Get mwa bien, eski mo paret fatigue ? Kee Chong est un tigre. Un tigre fougueux.

On est félin l’un pour l’autre, alors. Plutôt savane ou zoo ?

(Poing levé à la Che Guevara) Jamais personne ne pourra me domestiquer. Kee Chong est un rebelle, un anticonformiste révolutionnaire, un… (on coupe)

Un révolutionnaire en cravate qui fait du business dans l’offshore…

Un révolutionnaire qui veut changer le système de l’intérieur.

C’est quoi votre truc : ecstasy, amphétamine ?

(Rires) Je suis allergique à toute addiction. Qu’elle soit chimique ou idéologique.

Opium, coke ?

Ma drogue, c’est mes indignations. Je vis intensément mon engagement, je ne calcule pas. Je me shoote à l’adrénaline de mes convictions.

Vos anciens professeurs de la London School of Economics vous reconnaîtraient-ils ?

Je ne pense pas. A l’époque, j’étais plutôt effacé. Je n’étais pas très bien dans ma peau, en fait.

Tigrou avait des soucis ?

(Sur un ton grave) J’étais en quête d’identité. Un jeune homme un peu perdu, pétri de traditions asiatiques et en même temps aspiré par les valeurs occidentales. Je vivais cette tension comme un déchirement intérieur. Depuis, j’ai mis de l’ordre, je sais qui je suis. Cela m’a donné de la confiance, de la maîtrise aussi.

Cela vous fait un point commun avec le ministre des Finances.

Quoi donc ?

La maîtrise. Son budget le démontre, non ?
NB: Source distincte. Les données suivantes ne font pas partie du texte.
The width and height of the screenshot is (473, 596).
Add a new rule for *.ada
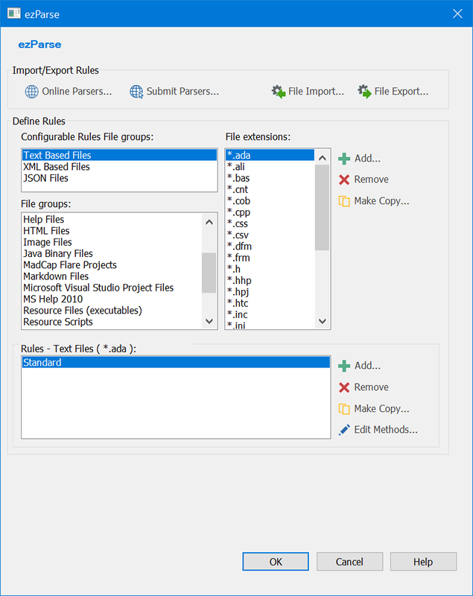coord(359,366)
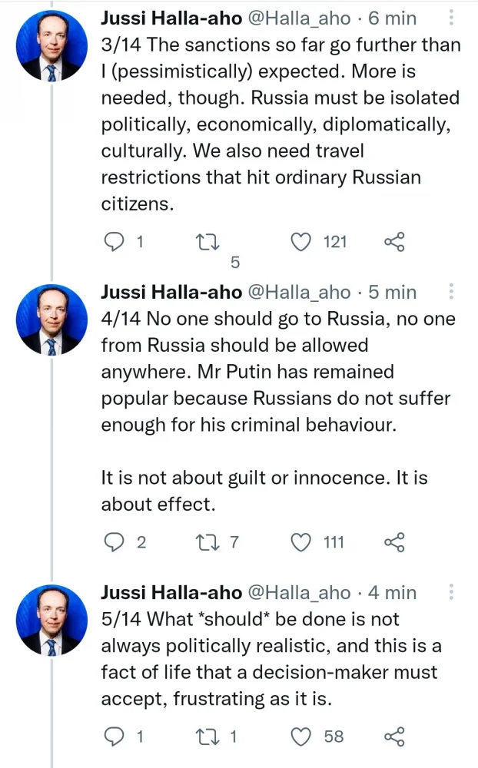Reply to the 3/14 sanctions tweet
The image size is (478, 768).
pos(114,242)
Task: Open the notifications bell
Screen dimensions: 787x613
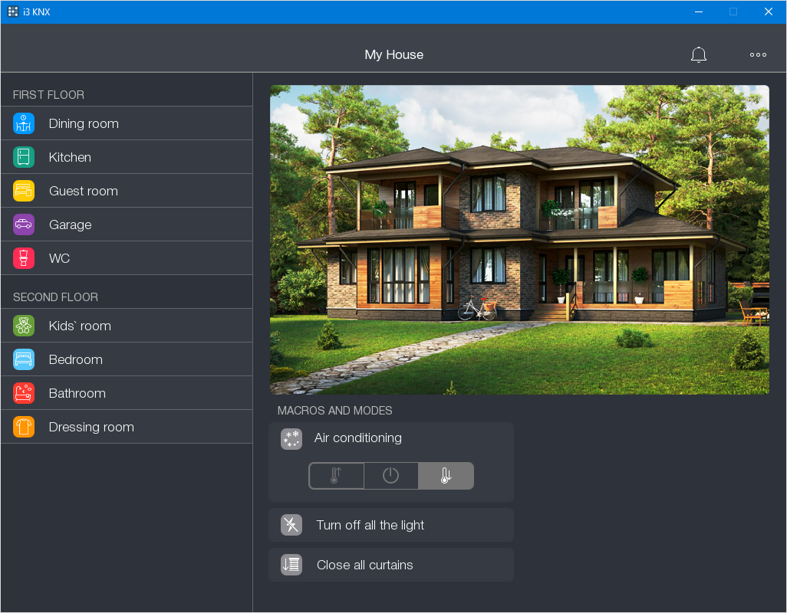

(Il sursaute) Fumisterie ! Duval m’a déçu. Il avait tout pour réussir et il s’est lamentablement planté.

Vous lui reprochez quoi, au juste ?

D’avoir présenté un budget d’exclusion. Duval a fait du Duval : généreux avec les gros bonnets, mesquin avec la classe moyenne. Il a coupé la société en deux entre ceux qui ont déjà trop et ceux qui bientôt n’auront plus rien. Les nantis étaient emmerdés avec les taxes Duval les a supprimées. Ils étaient emmerdés par le climat des affaires il s’est mis en quatre pour l’améliorer. Bien bon, sauf que c’est largement insuffisant. On ne présente pas un budget pour 1 % de la population. Les 99 % restants, il s’est foutu d’eux à coups de ristournes sur les motocyclettes et sur les shampoings. De gros cadeaux pour les nantis, des gajak pour les démunis, ah ! il est fort Xavier. (Il monte en décibels) Mais quel nul ce type, quel enfant gâté ! Et le pire, c’est qu’il a une super cote auprès des médias, à cause de gens comme vous.
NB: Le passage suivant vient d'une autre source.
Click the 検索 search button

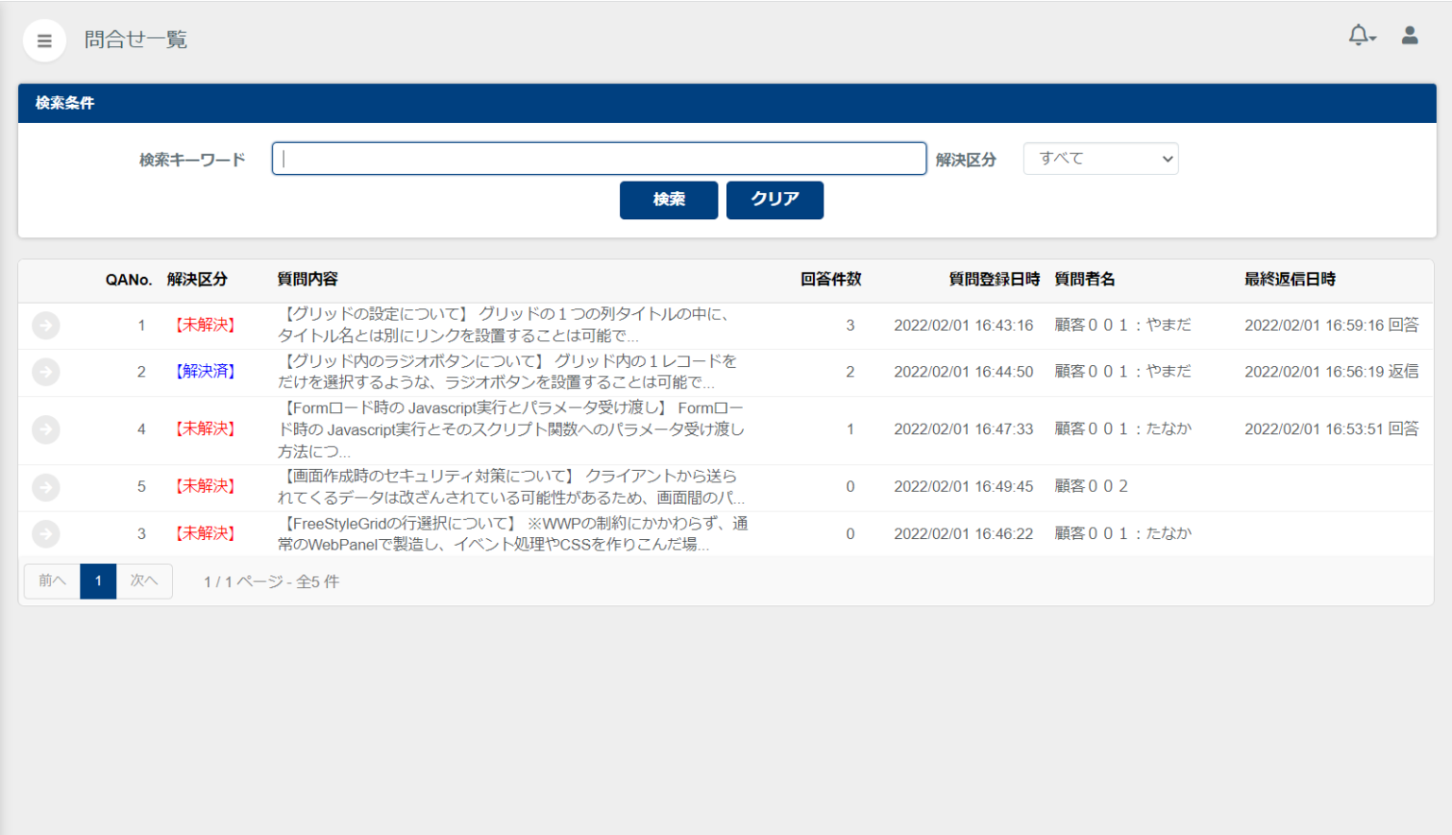668,200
Le Bruce Lee du populisme a parlé. On peut être sérieux deux minutes ?

Le problème de Duval, c’est qu’il externalise tout. Je voyais en lui en CFO, un Chief Finance Officer, je me suis trompé. En réalité, c’est un COO, un Chief Outsourcing Officer. Quand il y a des problèmes, ce n’est plus son problème, il privatise, il externalise : les casinos, les villages touristiques, la Cargo Handling Corporation, le Port-Louis Waterfront, Albion Fisheries, etc. Les problèmes, il s’en débarrasse au lieu de les affronter. Il privatise même la santé. Au lieu de remettre de l’ordre dans les hôpitaux, il encourage les plans d’assurances privés. En gros : si vous n’êtes pas satisfait des soins dans le public, allez dépenser votre fric en clinique. Ça me rend dingue une approche pareille !

Si demain une météorite s’écrasait sur le gouvernement et que le MMM revenait aux affaires, quelle mesure budgétaire annuleriez-vous sur le champ ?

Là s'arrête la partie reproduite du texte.